### Description of the task
Copy, from the entries below, each line where the word "agent" can be found.

Saved entries:

:::

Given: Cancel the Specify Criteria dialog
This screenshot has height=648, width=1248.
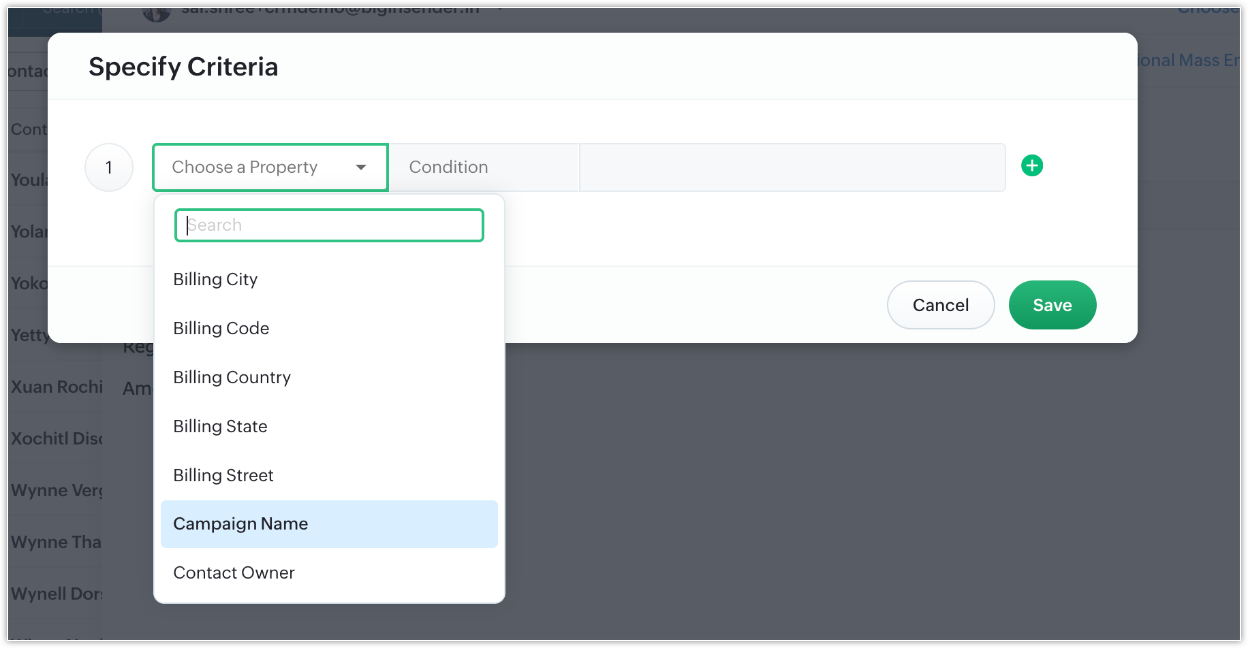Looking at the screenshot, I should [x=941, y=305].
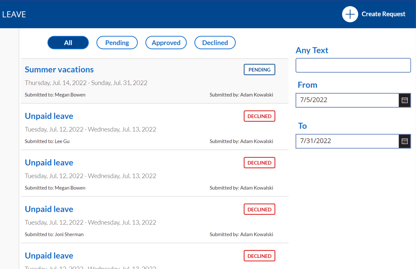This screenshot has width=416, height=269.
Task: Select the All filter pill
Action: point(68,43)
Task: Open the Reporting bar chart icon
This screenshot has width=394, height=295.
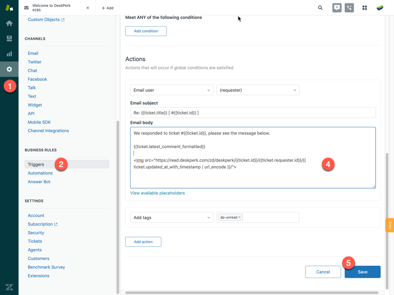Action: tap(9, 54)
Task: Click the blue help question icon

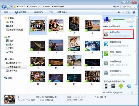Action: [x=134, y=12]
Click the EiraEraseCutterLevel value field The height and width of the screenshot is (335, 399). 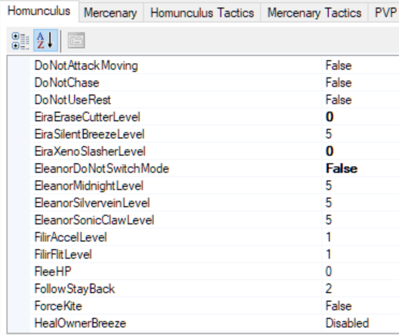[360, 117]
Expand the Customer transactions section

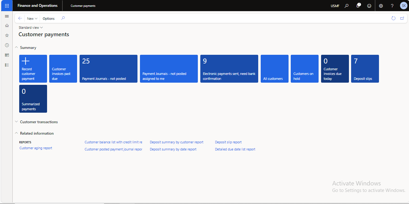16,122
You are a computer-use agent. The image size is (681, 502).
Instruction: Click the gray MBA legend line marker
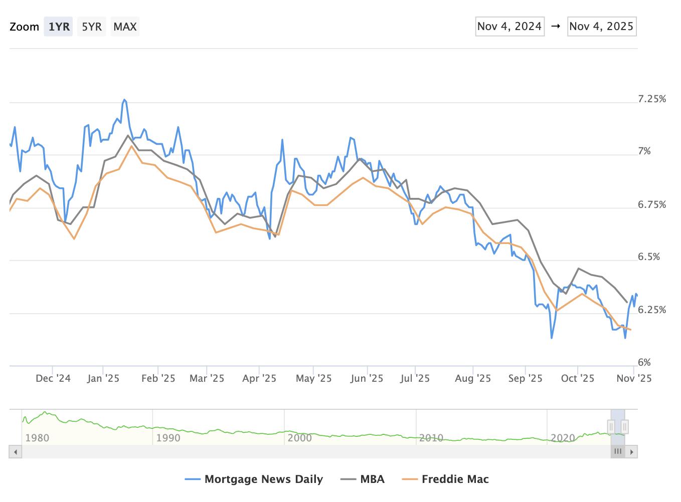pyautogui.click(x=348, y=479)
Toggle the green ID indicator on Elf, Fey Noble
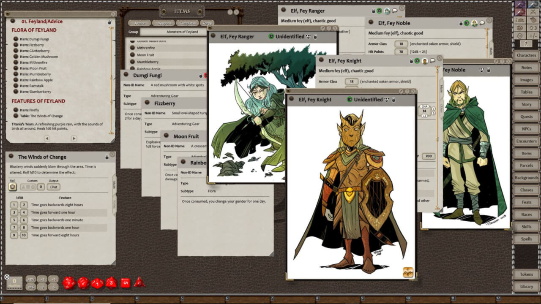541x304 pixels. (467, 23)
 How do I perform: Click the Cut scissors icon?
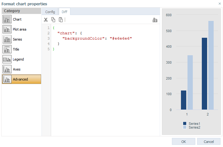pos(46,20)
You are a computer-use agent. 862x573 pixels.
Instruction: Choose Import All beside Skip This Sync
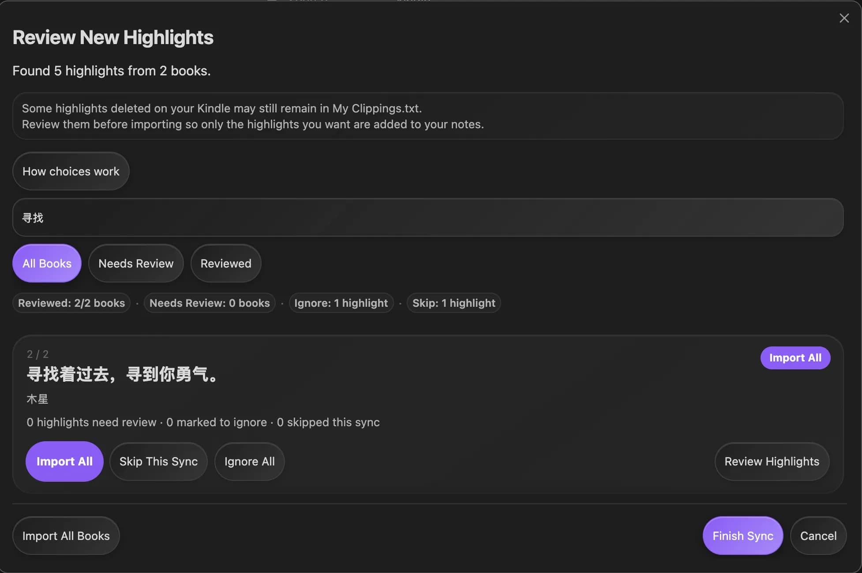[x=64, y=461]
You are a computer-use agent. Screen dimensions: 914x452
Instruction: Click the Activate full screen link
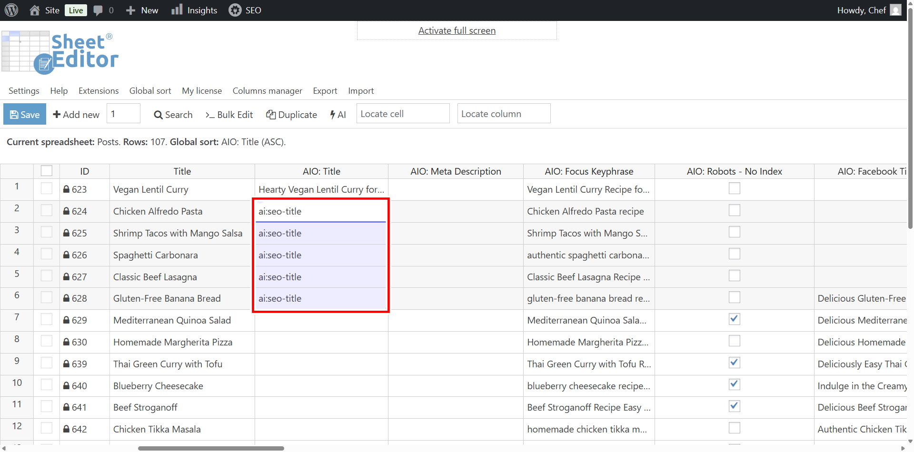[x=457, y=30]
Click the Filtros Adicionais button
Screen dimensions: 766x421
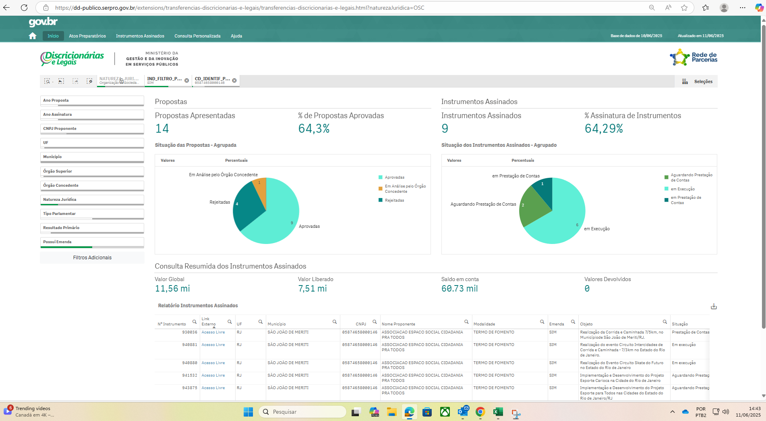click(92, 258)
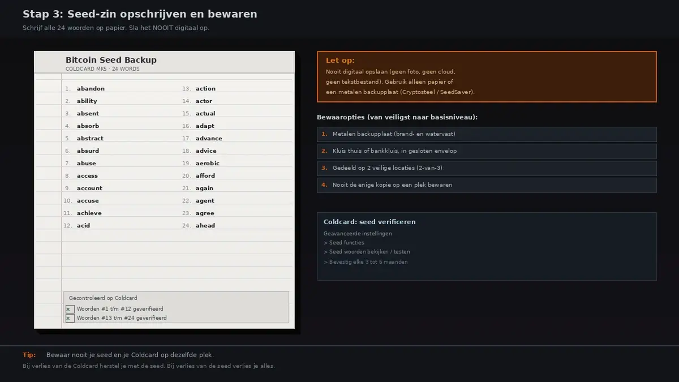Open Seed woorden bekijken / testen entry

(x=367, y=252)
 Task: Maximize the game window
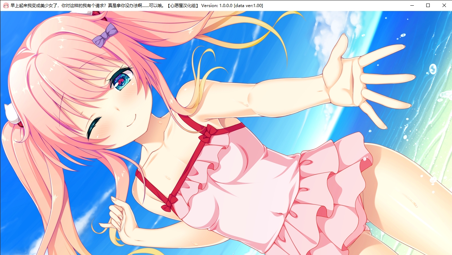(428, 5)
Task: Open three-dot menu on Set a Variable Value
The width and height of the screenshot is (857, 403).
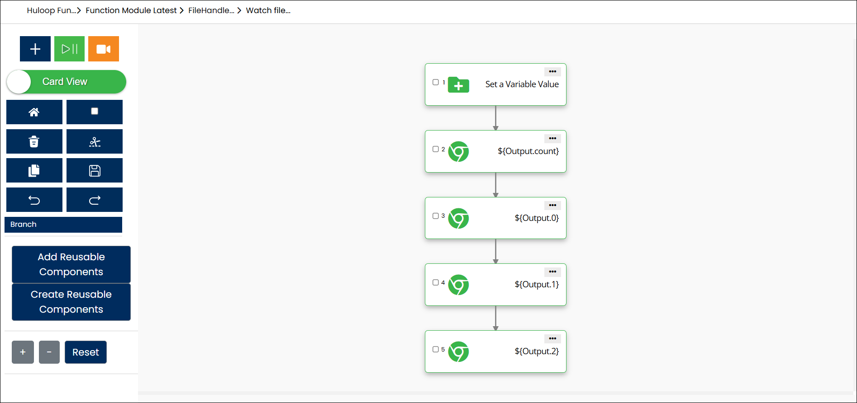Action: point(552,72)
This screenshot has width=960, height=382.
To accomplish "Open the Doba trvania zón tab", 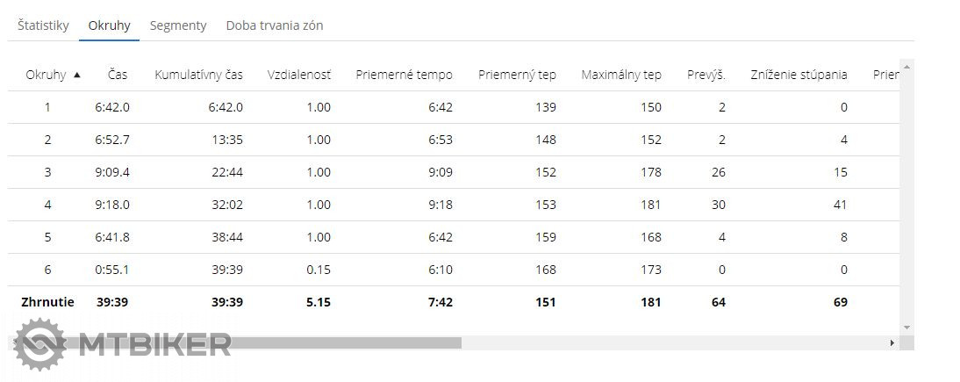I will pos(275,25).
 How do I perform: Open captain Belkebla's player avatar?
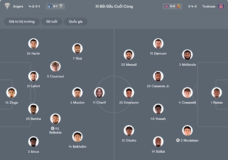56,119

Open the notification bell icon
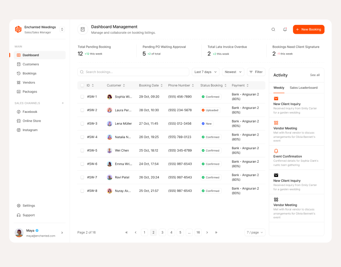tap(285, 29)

:::

### Your response
You are a computer-use agent. The image size is (681, 502).
You are a computer-use agent. 862x573 pixels.
You are a computer-use agent. Screen dimensions: 914x452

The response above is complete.